Messagede bipbip » 18 Mar 2017, 17:53

Radio. DES FAMILLES MARCHENT CONTRE LES VIOLENCES POLICIÈRES ET D’ÉTAT
Ce 19 Mars aura lieu à Paris la marche pour la justice et la dignité au départ de la place de la Nation.
Régulièrement depuis plus de 40 ans, c’est l’impunité la plus abjecte et les campagnes de criminalisation qui
répondent aux mobilisations de celles et ceux qui réclament vérité et justice pour leurs morts.
Le 10 Mars dernier,après 5 année d’un parcours judiciaire,un policier était condamné a 5 ans de prisons avec sursis et 5 ans d’interdiction de port d’arme pour avoir tiré dans le dos de Amine Bentounsi.
c’est dans ce contexte que nous recevons Christian,de l’assemblée des blessés des armes de la police et par téléphone Farid frère de Wissam El Yamni, jeune Clermontois mort en janvier 2012 quelques jours après avoir été interpellé par la police.
à écouter : https://actualitedesluttes.info/?p=1755


Violences policières : Marchons pour la justice et la dignité

Le dimanche 19 mars, une marche pour la justice et la dignité s’élancera de la place de la Nation à Paris. Appelée par les familles des victimes de crimes policiers, cette marche est une nouvelle occasion de rappeler la nécessité d’une riposte unitaire et déterminée face aux racismes et aux violences d’État.

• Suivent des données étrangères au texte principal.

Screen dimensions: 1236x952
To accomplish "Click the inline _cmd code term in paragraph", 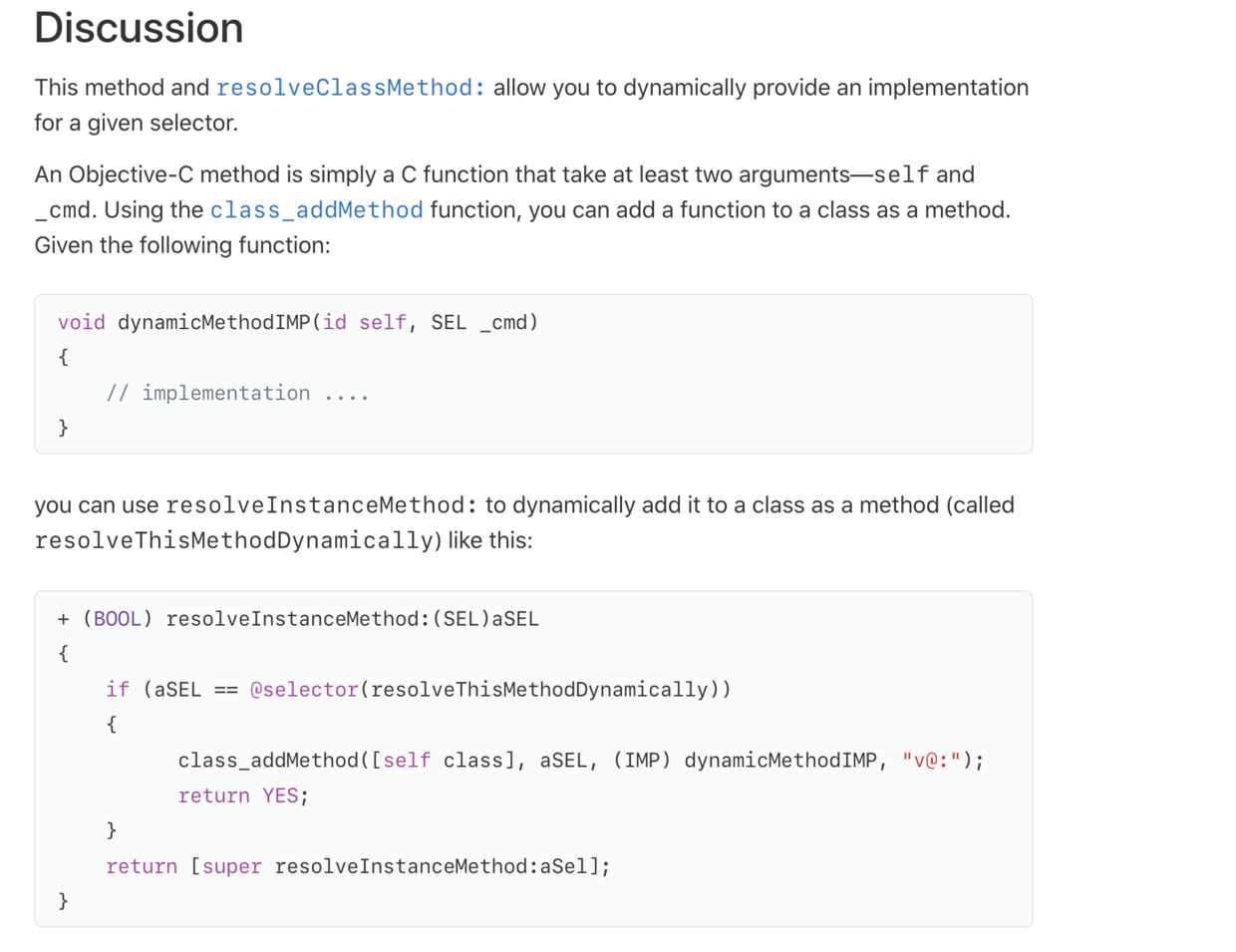I will click(x=63, y=210).
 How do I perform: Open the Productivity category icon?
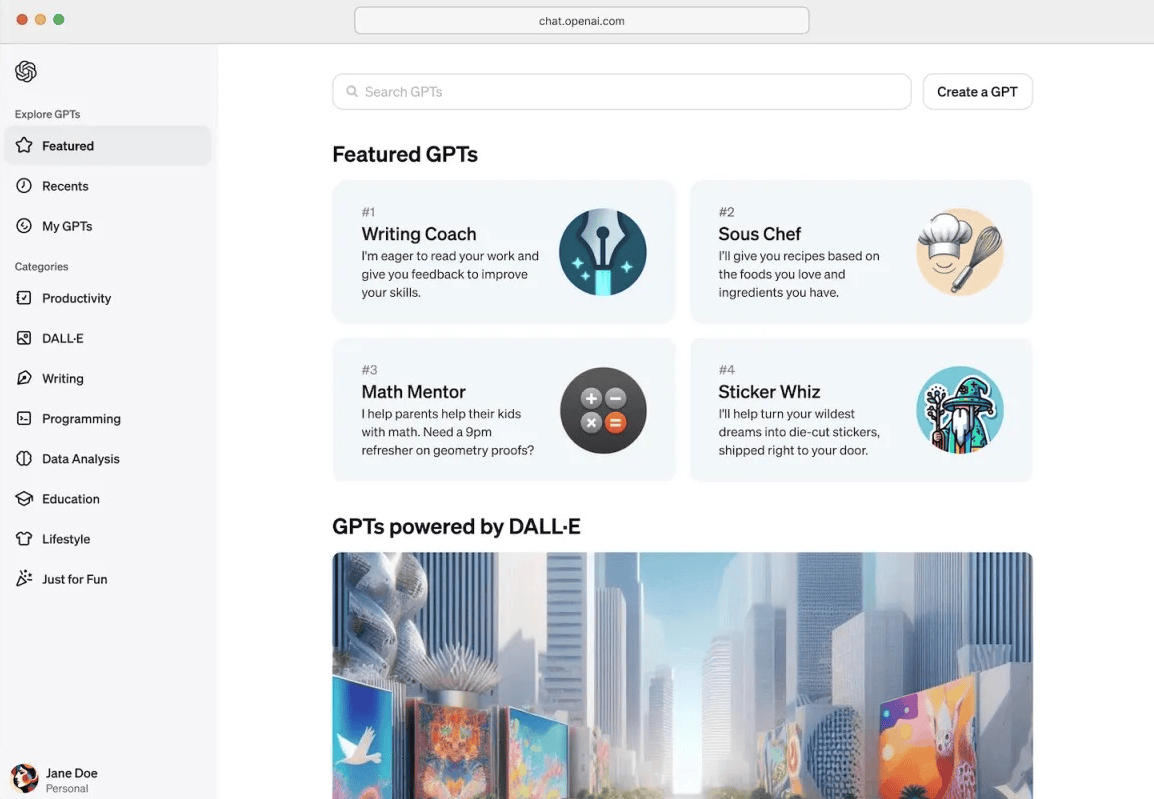24,298
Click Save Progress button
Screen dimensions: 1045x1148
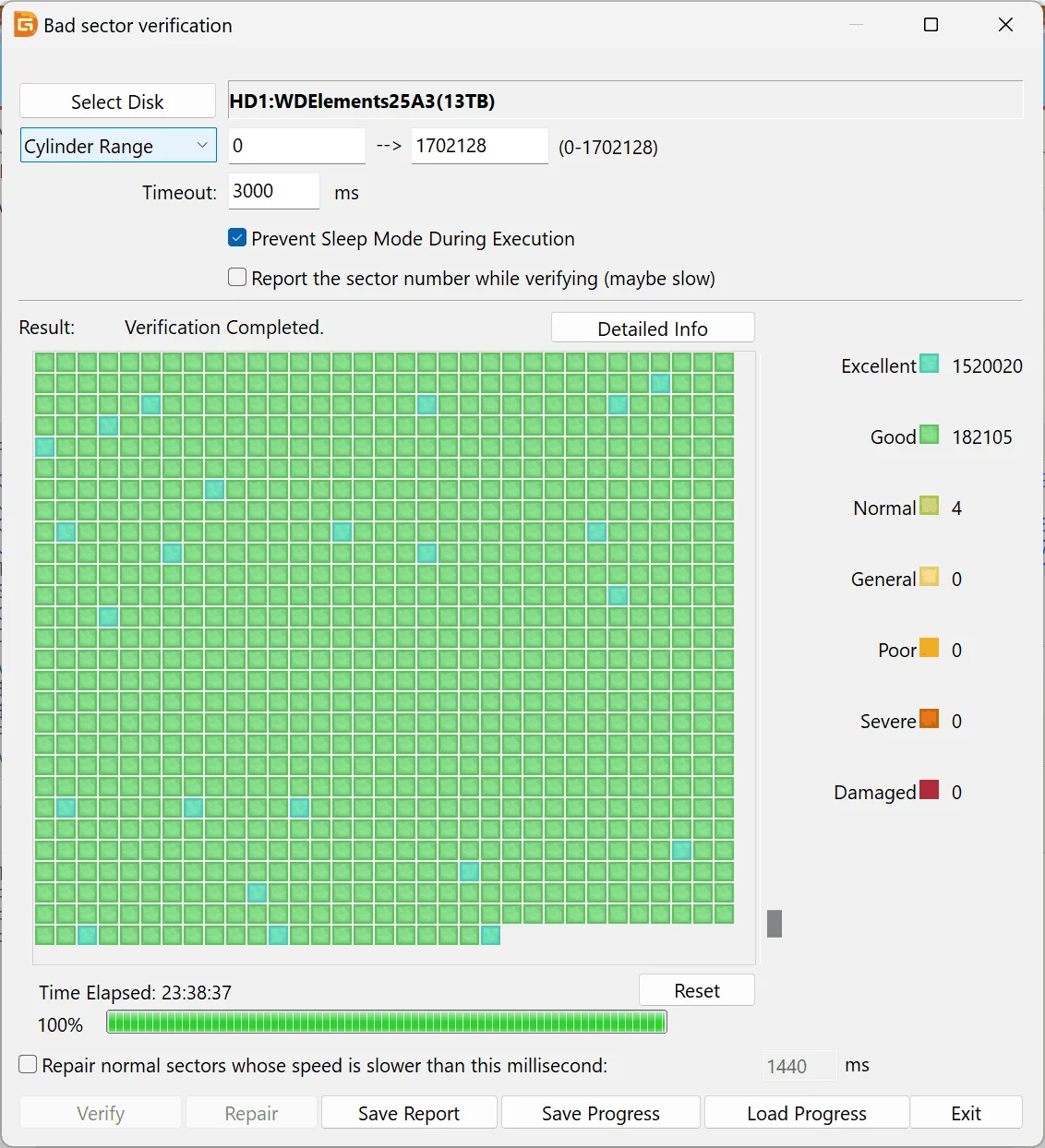point(600,1113)
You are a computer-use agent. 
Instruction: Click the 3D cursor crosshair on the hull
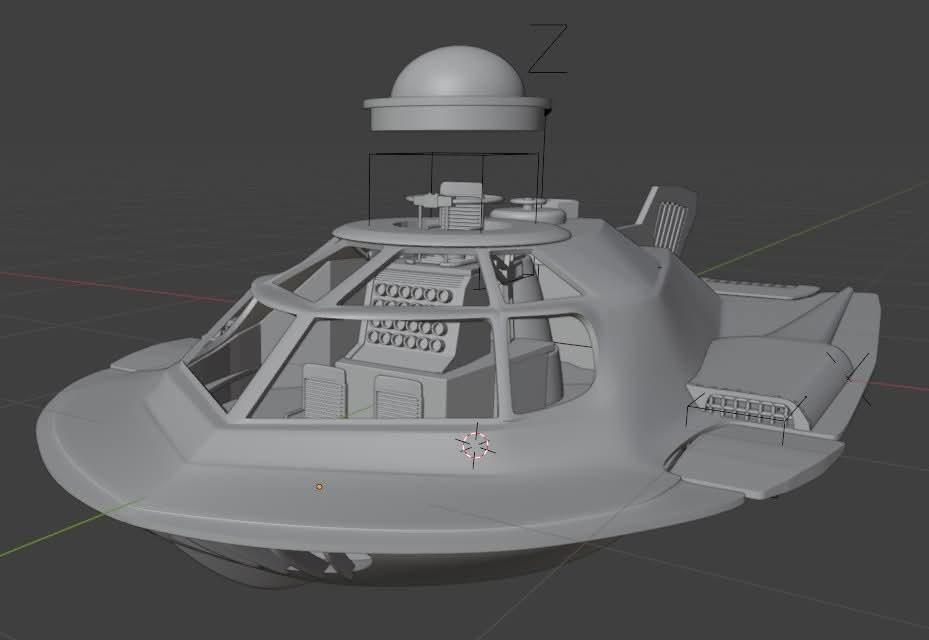[476, 445]
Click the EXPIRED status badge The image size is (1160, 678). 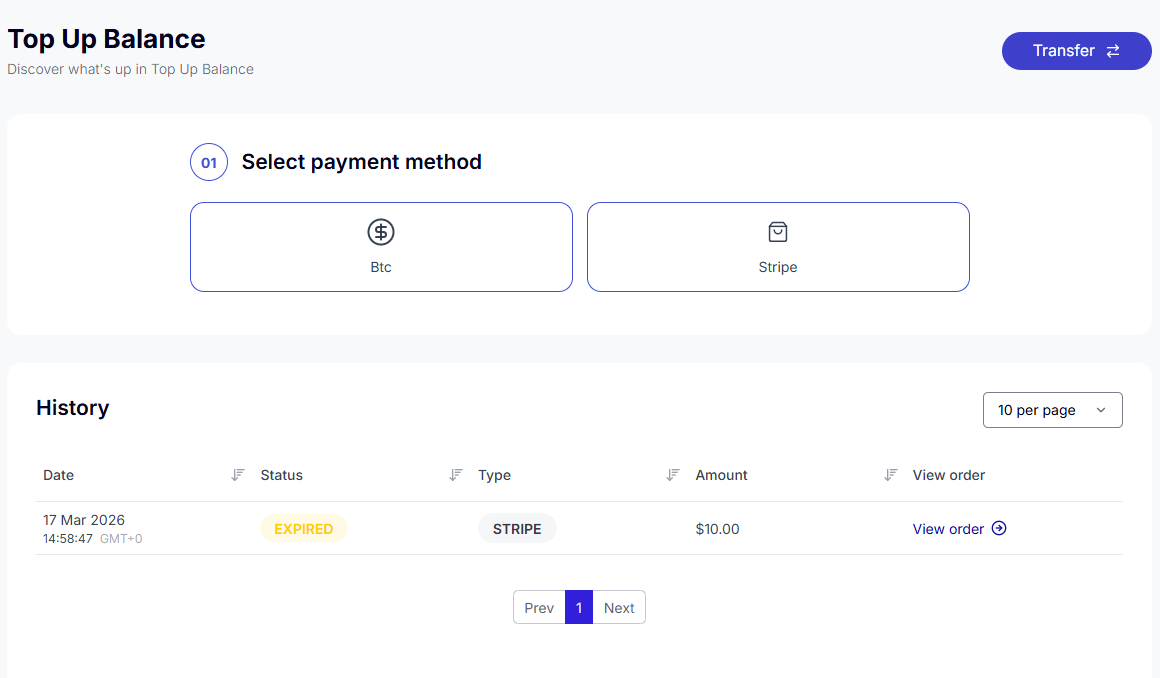coord(303,529)
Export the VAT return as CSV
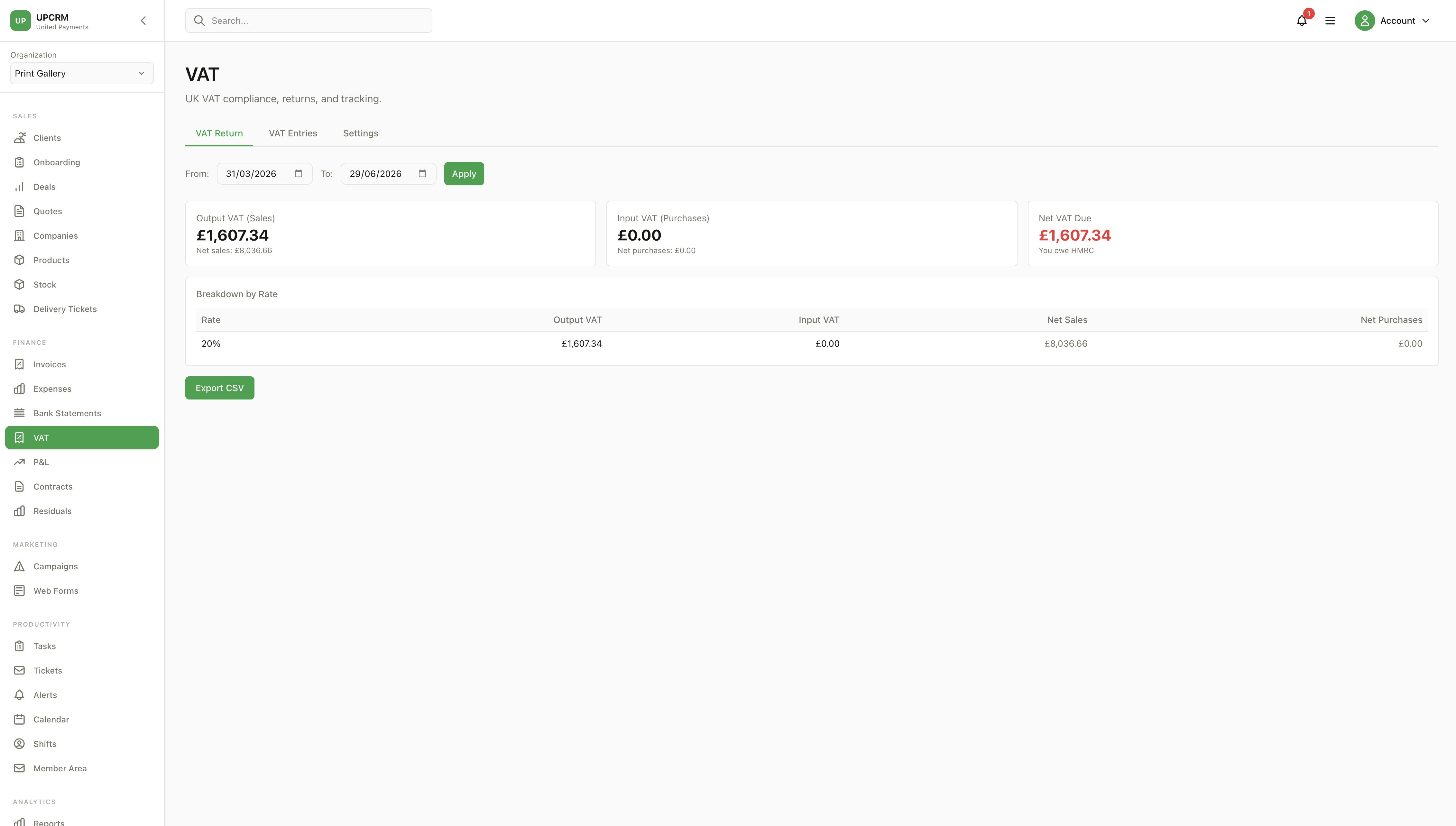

Amine Bentounsi, Lamine Dieng, Rémi Fraisse, Adama Traoré, Ali Ziri… et tant d’autres. « Un par mois. C’est en moyenne le nombre de pères, de frères, de fils que nous perdons à cause de la brutalité des forces de l’ordre » : c’est par ces mots que s’ouvre l’appel des familles de victime à la marche du 19 mars. Le texte de cet appel (qu’AL a signé) convoque par la suite toutes les raisons qu’il y a de marcher pour la justice et la dignité : pour faire face à l’état d’urgence, dénoncer la guerre aux migrants, migrantes et réfugié.e.s, refuser le racisme d’État et les violences policières qui s’abattent sur les populations des quartiers populaires comme sur le mouvement social – zadistes, manifestants et manifestantes, syndicalistes embastillé.e.s, etc., pour leur lutte contre la loi travail et son monde [1].

Comme pour la Marche organisée par la Mafed en octobre 2015 [2], la Marche du 19 mars est appelée par les premières et premiers concerné.e.s, et c’est fondamental parce que l’auto-organisation progresse et que ça garantit que les paroles comme les revendications ne soient pas confisquées [3].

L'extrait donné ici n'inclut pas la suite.